=== Data under study ===
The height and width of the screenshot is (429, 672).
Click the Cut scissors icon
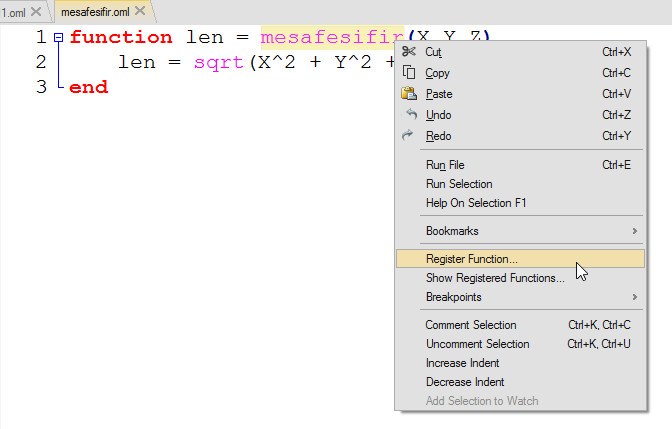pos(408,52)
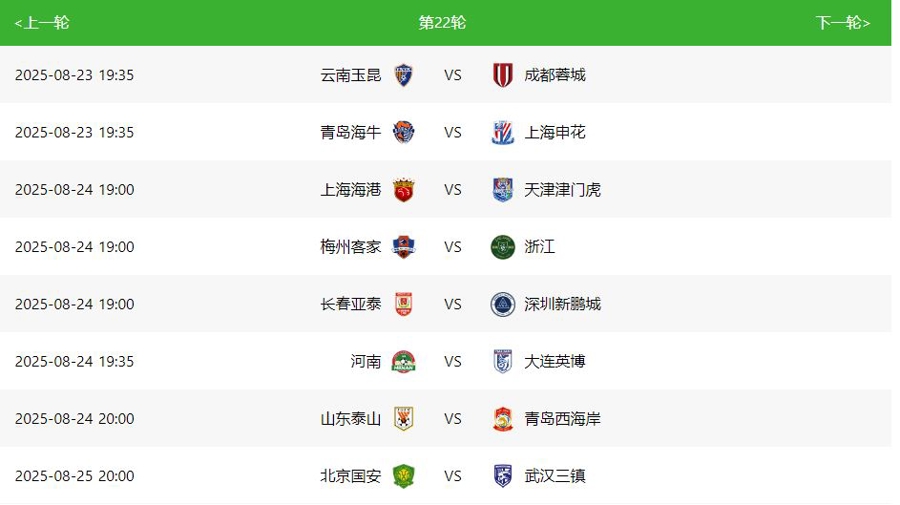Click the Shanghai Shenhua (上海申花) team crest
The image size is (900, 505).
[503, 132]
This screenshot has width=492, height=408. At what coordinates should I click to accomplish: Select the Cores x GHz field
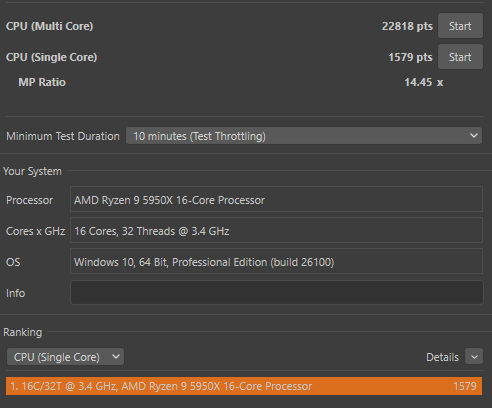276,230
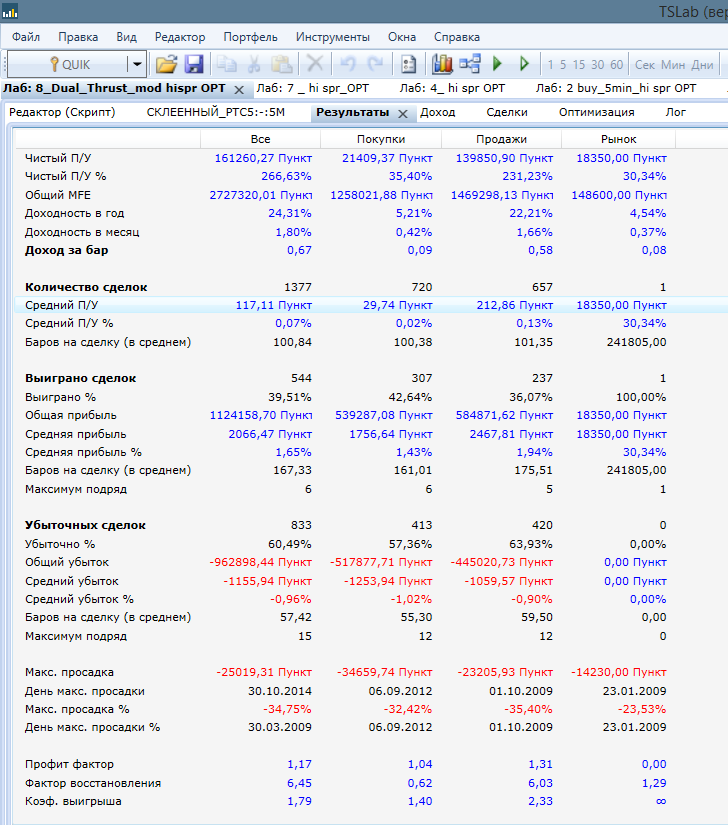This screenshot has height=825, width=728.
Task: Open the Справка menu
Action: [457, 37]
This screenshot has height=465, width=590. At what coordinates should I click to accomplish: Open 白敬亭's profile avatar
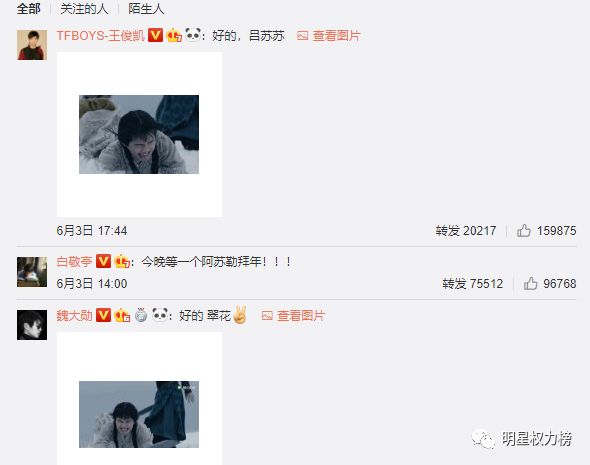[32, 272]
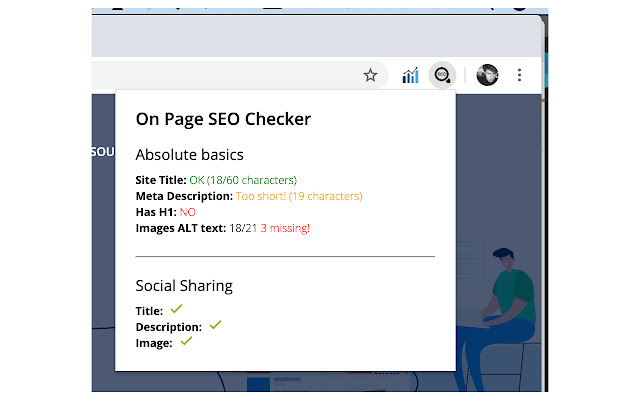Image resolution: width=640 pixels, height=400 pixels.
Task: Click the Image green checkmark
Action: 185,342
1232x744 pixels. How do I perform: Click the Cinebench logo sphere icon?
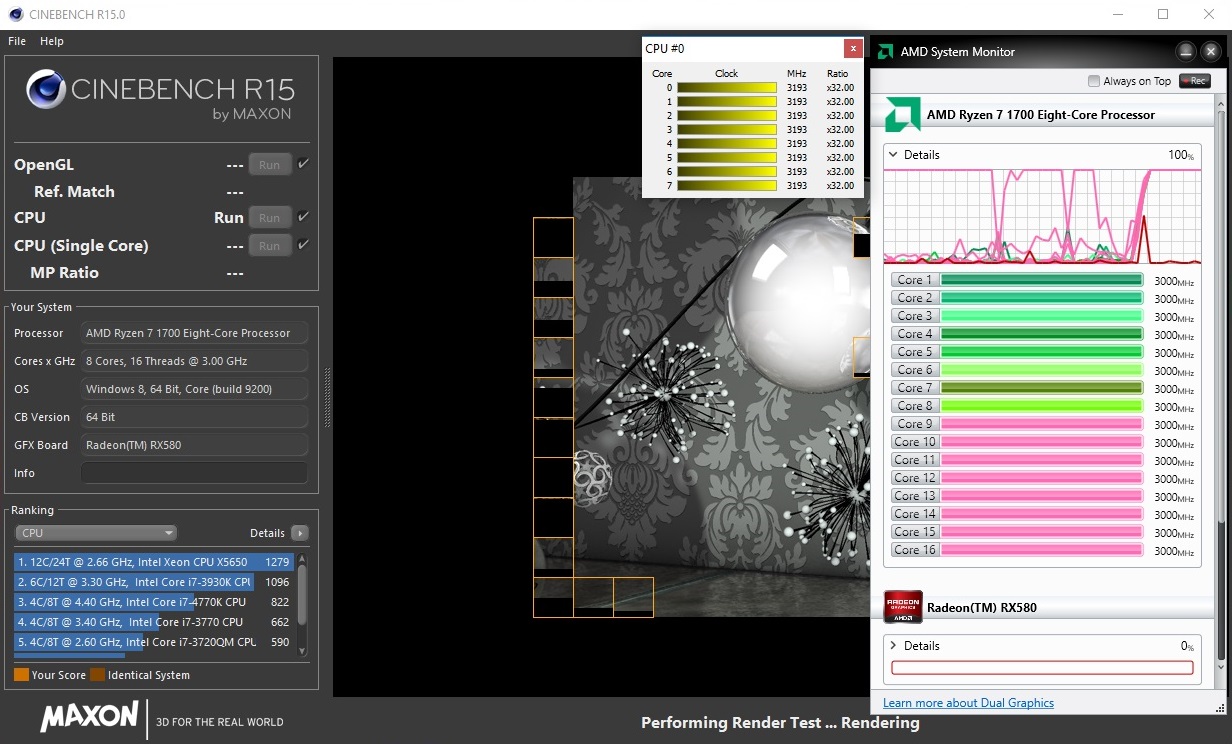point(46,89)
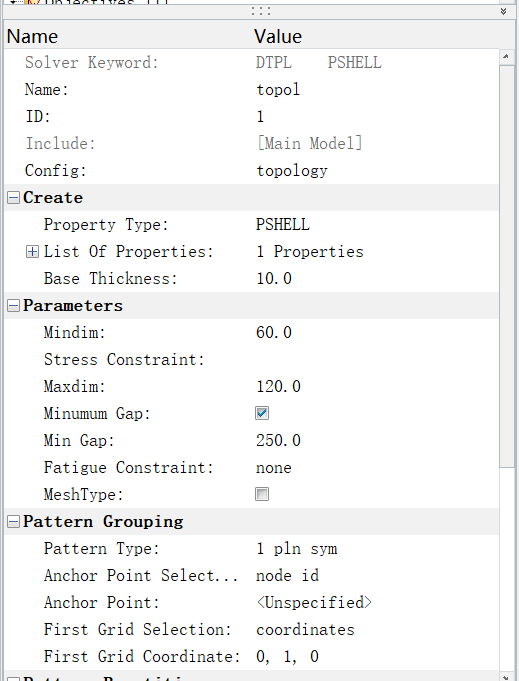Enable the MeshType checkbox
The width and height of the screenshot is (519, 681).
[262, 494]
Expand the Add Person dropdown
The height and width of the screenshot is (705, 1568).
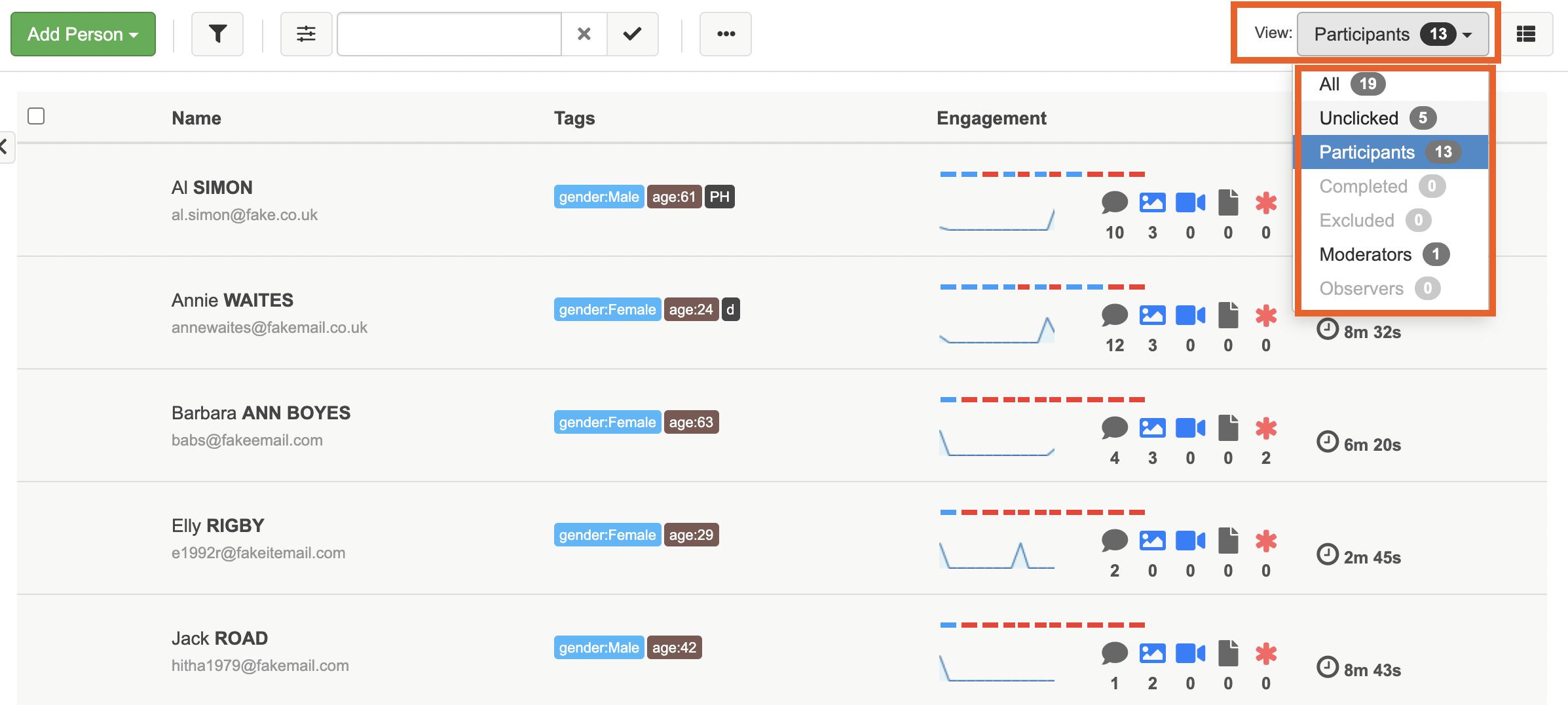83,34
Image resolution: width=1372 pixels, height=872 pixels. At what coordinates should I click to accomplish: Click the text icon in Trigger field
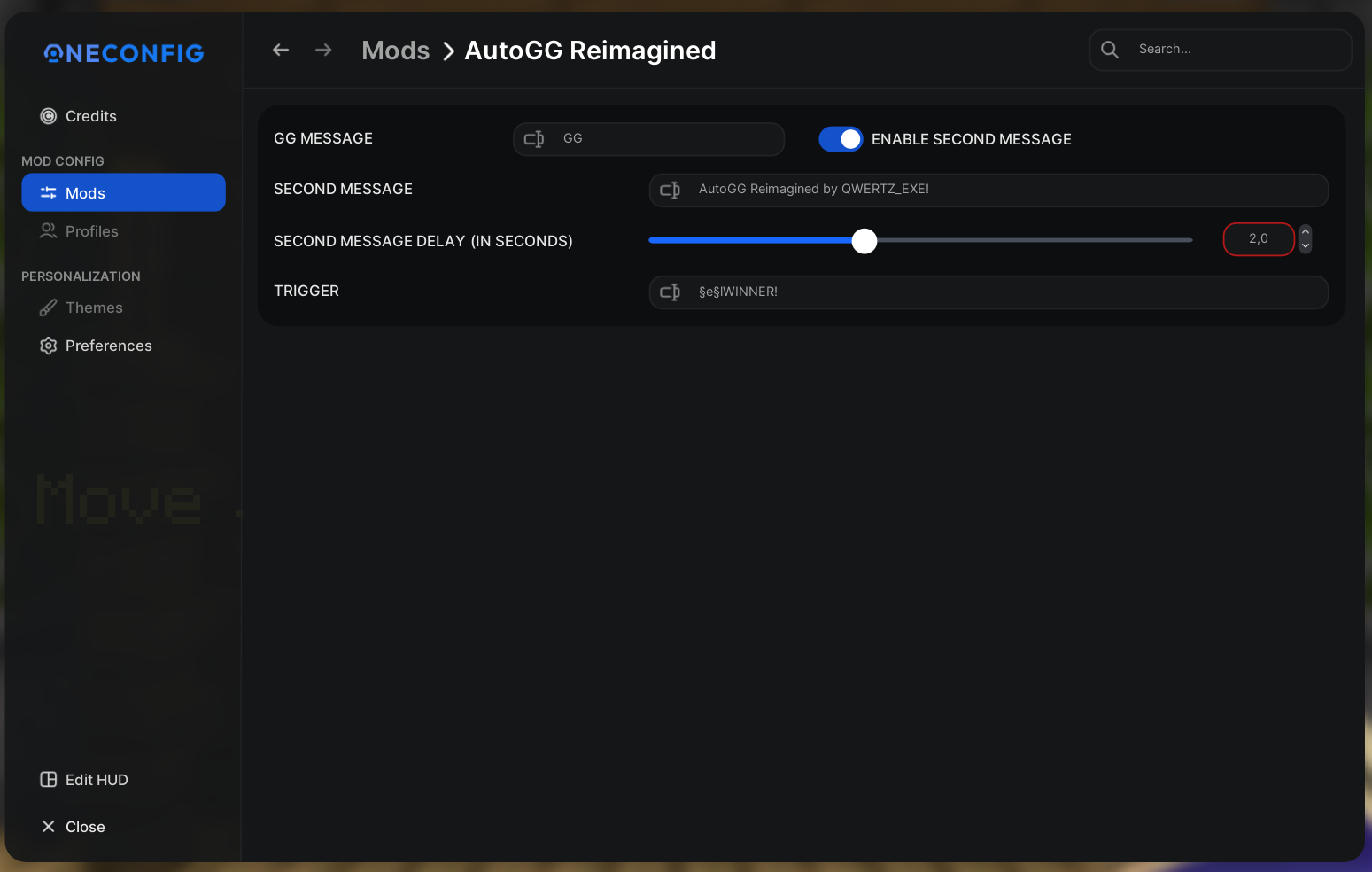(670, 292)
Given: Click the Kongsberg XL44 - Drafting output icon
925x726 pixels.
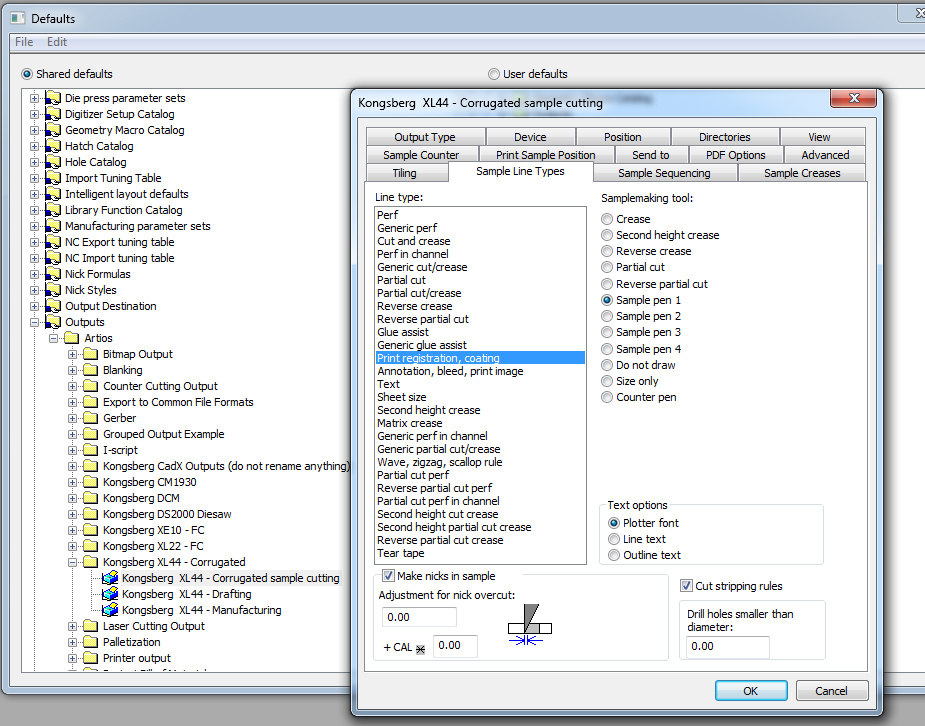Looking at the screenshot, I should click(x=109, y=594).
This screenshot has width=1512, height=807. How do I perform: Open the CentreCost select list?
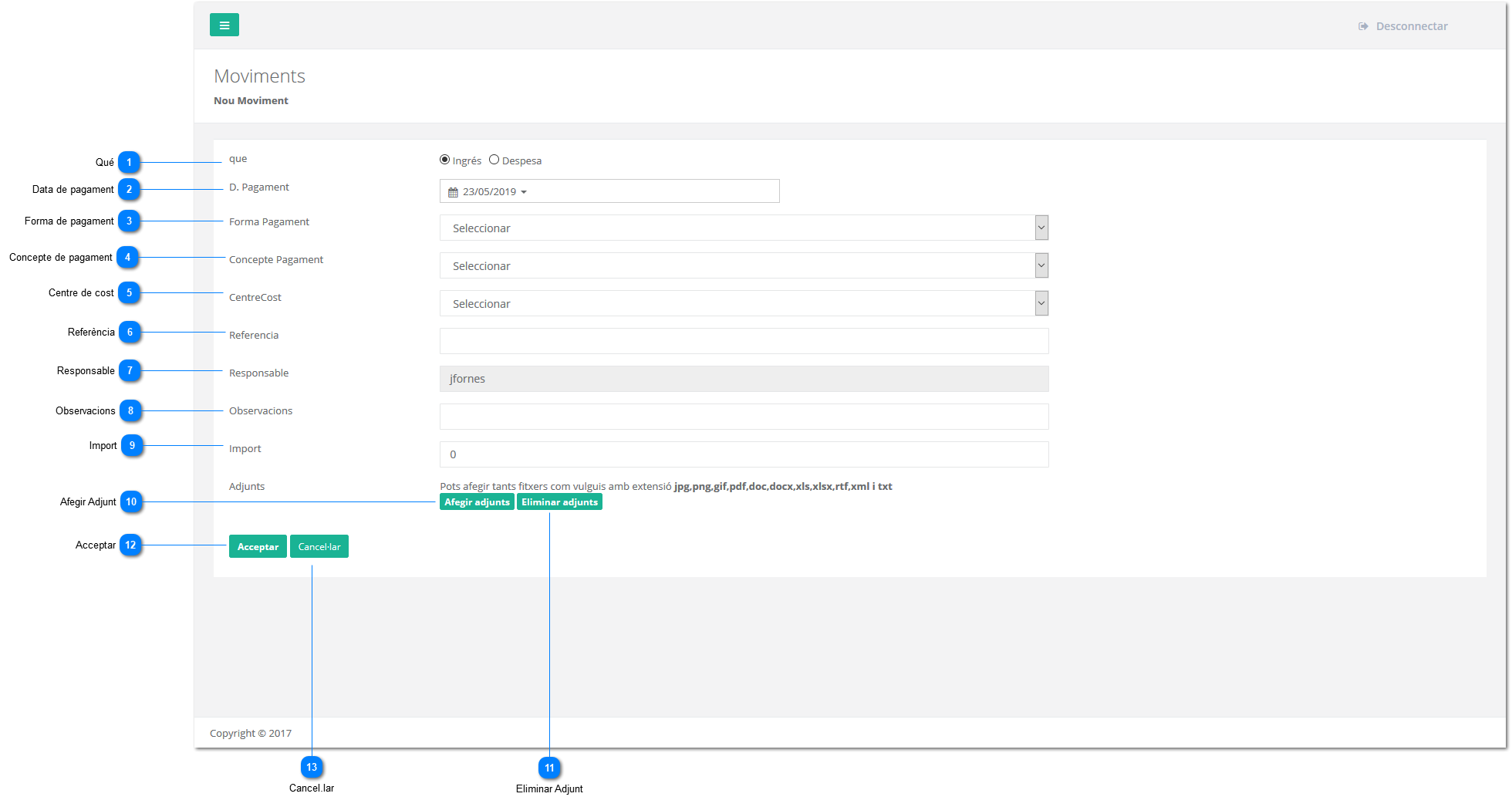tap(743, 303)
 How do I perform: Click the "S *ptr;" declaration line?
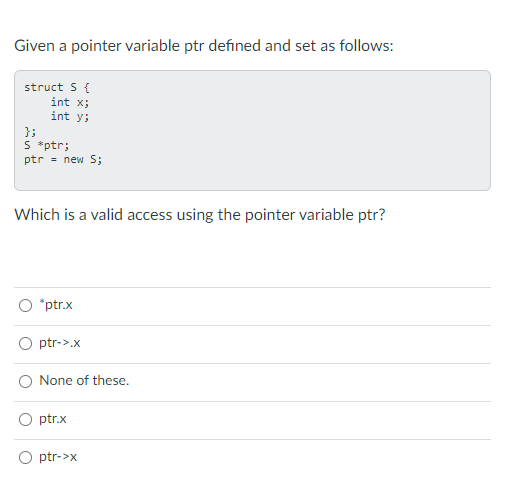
===
What to produce: What is needed here is an exact copy of the lines from the line containing "Image resolution: width=1372" through the end of the records, with every picture left out.

Response area:
Image resolution: width=1372 pixels, height=872 pixels. At what coordinates should I click to accomplish: Click the text icon in Trigger field
(670, 292)
Given: Click the Kongsberg XL44 - Drafting output icon
925x726 pixels.
Looking at the screenshot, I should click(x=109, y=594).
This screenshot has width=1512, height=807. How do I perform: Open the CentreCost select list?
tap(743, 303)
 How do I perform: Click the "S *ptr;" declaration line?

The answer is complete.